British bicycle brand

Ridgeback is a British bicycle brand manufacturing road, urban, utility, youth and mountain models. Their bikes are distributed by Sportline UK which is owned by H Young Holdings. Sportline UK also owns the Genesis and Saracen cycle brands.

==History==

Ridgeback's founder Errol Drew created the first UK mountain bike in 1983.
Drew first spotted a mountain bike at the 1982 New York Bike Show, where he declared it "the future of cycling".

Ridgeback's next major development was the creation of the flat handlebar road bike.

In 2001, Ridgeback introduced the Genesis Day One model.
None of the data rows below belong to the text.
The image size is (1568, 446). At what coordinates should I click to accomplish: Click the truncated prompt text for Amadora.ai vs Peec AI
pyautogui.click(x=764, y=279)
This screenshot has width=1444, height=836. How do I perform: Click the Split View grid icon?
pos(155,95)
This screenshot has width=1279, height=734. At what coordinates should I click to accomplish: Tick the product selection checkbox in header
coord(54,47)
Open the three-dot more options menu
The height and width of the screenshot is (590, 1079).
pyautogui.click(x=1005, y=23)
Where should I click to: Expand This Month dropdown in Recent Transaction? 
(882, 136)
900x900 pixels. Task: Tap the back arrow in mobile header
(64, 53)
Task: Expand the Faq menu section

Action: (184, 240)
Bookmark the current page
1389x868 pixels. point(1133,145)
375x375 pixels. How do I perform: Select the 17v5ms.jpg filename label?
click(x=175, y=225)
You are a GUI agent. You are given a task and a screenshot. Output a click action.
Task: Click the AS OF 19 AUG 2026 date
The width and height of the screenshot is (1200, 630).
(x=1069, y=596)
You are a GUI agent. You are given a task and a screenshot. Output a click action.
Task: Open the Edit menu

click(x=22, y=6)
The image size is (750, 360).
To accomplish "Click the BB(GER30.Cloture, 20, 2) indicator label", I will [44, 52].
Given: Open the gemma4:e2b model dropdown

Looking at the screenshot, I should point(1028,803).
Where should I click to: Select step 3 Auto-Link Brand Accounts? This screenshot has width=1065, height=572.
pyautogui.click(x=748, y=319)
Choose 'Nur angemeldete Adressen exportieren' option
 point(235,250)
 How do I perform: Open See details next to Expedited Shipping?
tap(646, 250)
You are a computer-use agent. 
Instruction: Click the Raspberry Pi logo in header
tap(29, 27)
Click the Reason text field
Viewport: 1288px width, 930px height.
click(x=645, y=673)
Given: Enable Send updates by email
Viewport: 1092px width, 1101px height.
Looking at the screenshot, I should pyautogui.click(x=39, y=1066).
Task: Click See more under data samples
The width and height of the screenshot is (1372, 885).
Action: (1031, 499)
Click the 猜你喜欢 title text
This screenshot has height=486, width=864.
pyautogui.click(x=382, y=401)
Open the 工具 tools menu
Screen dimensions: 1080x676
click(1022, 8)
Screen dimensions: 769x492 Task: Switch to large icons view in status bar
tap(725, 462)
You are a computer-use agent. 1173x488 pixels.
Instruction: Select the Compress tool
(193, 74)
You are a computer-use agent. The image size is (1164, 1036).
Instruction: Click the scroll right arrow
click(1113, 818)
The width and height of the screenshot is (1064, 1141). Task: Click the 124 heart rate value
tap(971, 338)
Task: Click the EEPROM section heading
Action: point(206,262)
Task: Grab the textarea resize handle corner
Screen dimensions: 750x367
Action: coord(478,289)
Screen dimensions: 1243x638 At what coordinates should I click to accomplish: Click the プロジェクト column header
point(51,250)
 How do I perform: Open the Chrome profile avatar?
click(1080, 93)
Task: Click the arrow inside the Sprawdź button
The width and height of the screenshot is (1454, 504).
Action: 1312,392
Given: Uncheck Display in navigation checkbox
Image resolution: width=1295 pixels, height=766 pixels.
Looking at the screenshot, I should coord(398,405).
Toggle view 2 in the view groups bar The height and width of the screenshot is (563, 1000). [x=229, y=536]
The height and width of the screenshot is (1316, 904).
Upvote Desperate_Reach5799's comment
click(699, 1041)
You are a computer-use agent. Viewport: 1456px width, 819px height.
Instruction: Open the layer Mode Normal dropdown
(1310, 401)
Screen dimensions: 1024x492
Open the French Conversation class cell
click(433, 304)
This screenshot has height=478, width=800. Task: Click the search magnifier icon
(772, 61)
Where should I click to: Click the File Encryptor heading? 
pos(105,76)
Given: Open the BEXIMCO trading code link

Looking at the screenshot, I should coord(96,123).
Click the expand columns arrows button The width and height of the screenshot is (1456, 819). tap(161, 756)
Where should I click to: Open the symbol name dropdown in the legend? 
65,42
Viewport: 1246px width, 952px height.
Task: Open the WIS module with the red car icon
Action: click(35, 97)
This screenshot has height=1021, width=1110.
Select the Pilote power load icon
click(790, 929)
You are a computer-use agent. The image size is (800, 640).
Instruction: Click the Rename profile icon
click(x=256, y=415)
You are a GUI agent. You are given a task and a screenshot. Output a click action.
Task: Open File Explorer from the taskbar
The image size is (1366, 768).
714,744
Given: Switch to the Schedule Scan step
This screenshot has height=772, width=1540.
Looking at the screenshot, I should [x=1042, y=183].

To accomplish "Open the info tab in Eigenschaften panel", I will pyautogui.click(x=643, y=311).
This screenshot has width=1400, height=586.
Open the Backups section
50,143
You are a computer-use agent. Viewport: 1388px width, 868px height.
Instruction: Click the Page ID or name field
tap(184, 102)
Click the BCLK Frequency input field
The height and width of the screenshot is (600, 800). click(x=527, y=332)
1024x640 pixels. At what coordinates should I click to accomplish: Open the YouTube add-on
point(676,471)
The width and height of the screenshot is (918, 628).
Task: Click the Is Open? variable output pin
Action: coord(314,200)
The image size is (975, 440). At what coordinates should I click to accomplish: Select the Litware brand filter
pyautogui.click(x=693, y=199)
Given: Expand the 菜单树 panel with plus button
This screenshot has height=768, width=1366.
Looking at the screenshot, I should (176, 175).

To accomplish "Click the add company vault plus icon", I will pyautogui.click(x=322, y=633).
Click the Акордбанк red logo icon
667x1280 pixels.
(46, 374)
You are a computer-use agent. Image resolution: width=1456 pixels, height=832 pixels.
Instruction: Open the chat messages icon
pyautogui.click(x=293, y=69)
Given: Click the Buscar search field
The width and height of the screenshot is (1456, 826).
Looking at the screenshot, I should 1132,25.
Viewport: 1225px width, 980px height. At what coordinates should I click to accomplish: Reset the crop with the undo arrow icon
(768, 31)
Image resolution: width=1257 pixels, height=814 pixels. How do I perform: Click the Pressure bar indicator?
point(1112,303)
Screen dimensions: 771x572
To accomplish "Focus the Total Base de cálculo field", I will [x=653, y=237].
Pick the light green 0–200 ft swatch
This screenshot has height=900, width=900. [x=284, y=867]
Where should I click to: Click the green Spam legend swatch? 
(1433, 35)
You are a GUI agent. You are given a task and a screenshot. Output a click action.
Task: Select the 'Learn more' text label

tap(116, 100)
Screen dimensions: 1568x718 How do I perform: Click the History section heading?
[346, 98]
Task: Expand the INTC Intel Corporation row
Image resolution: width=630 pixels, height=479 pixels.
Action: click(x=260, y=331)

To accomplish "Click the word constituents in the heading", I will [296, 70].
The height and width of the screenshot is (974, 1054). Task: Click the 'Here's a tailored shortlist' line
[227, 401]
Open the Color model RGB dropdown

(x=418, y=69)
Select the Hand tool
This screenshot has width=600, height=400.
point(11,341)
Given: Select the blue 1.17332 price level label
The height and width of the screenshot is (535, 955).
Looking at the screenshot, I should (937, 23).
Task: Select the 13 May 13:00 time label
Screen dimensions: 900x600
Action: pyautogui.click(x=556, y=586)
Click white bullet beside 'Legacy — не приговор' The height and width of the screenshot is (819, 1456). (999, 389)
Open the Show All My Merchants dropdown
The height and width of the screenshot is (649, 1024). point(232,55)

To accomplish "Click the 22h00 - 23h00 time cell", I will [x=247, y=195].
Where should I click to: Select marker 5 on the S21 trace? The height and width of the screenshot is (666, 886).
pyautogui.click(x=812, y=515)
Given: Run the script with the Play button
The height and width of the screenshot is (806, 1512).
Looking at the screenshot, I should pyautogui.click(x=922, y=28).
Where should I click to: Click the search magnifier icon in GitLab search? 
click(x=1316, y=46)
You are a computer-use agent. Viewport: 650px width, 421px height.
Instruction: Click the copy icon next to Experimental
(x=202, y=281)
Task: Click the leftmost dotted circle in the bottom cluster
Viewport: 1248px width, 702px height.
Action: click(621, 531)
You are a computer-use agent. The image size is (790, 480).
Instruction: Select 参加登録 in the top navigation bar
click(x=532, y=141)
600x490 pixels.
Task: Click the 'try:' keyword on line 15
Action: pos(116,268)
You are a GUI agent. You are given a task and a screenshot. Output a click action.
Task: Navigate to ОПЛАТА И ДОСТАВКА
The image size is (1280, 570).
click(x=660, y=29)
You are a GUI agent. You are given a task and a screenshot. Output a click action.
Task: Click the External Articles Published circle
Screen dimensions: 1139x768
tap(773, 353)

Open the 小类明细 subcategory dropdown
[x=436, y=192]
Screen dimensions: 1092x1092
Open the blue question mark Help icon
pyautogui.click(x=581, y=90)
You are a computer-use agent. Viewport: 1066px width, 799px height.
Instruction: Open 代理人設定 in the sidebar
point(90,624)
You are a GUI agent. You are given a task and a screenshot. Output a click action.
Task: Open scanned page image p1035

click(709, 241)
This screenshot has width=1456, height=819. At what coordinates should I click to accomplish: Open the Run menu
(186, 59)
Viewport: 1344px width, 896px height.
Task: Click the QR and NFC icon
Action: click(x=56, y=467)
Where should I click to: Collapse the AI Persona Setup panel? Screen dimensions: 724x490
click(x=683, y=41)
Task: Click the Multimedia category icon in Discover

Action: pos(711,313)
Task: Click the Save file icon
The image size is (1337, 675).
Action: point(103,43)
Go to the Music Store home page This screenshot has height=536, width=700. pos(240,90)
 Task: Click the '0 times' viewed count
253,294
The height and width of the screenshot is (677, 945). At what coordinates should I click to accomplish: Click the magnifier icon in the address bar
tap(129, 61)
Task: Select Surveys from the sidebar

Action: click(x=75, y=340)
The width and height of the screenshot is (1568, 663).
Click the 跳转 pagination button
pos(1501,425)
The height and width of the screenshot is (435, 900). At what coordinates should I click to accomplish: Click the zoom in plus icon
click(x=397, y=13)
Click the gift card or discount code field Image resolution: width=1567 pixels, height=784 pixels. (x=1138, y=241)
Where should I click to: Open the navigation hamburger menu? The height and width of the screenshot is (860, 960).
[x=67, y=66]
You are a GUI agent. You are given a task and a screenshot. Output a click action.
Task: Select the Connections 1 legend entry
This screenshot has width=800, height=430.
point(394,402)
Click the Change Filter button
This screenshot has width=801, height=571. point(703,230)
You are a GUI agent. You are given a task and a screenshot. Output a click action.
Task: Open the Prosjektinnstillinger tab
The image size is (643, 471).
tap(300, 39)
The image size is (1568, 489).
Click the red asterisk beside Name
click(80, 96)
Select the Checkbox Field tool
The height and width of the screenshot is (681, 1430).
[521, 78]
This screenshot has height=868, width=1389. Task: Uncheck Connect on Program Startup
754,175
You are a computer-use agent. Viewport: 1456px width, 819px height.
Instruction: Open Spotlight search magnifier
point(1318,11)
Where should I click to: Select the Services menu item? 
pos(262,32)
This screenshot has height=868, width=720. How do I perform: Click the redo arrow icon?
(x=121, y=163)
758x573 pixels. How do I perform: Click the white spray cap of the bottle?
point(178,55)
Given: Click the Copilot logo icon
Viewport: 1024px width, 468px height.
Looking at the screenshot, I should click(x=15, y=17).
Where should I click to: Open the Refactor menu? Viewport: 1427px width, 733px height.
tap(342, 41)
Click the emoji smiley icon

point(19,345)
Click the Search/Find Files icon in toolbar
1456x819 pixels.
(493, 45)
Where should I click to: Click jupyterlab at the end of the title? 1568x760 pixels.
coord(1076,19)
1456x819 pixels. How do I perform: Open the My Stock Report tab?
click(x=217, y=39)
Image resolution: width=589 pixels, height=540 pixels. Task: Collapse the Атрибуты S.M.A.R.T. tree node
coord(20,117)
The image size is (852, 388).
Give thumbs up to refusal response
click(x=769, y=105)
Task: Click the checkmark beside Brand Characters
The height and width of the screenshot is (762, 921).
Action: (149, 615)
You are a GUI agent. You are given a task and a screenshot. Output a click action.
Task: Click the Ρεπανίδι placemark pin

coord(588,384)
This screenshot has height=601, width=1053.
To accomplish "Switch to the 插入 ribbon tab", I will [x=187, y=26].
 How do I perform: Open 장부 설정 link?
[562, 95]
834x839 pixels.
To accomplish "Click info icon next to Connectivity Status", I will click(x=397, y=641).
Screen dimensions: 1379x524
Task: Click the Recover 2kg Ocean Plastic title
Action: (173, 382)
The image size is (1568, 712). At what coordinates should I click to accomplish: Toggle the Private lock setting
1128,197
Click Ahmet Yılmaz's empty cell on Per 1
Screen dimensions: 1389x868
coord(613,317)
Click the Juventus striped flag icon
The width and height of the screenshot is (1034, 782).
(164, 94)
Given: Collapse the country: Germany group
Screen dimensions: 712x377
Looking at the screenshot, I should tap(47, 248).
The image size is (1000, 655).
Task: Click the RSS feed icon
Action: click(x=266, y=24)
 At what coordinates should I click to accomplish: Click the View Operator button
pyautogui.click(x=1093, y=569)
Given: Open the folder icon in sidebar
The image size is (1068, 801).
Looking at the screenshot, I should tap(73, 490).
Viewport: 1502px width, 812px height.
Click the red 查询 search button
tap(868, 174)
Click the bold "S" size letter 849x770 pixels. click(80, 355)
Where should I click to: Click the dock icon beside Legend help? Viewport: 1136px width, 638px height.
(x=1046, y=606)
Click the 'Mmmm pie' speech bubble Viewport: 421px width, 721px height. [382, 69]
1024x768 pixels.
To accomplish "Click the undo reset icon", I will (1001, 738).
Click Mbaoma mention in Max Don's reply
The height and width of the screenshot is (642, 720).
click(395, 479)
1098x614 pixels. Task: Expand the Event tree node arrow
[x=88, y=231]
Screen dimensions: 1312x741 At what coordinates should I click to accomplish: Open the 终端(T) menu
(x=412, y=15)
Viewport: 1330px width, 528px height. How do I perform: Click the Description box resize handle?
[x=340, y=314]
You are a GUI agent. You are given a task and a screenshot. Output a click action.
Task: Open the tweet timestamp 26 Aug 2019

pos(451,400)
In 2006 Genesis marque became a separate brand.

In 2008, Ridgeback was one of the first to introduce disc brakes to its flat handlebar road range. And in 2015 Ridgeback launched Rapide – a range of performance road bikes.

In 2014, Ridgeback was the 5th most stolen bike in the UK. In 2020, Ridgeback Velocity was the 4th most stolen bike in the UK.

In 2023 Ridgeback celebrated 40 years - https://singletrackworld.com/2023/03/retro-ridgeback-gallery-and-video-walkthrough/

In 2026 Ridgeback launched a completely redesigned, all-new kids' bike platform for 2026. Developed using sizing data from the Department of Health and the Royal College of Paediatrics, the new line features updated child-specific geometry, fresh colourways, new accessories, and a lifetime frame and fork warranty to help young riders transition to larger bikes with more confidence.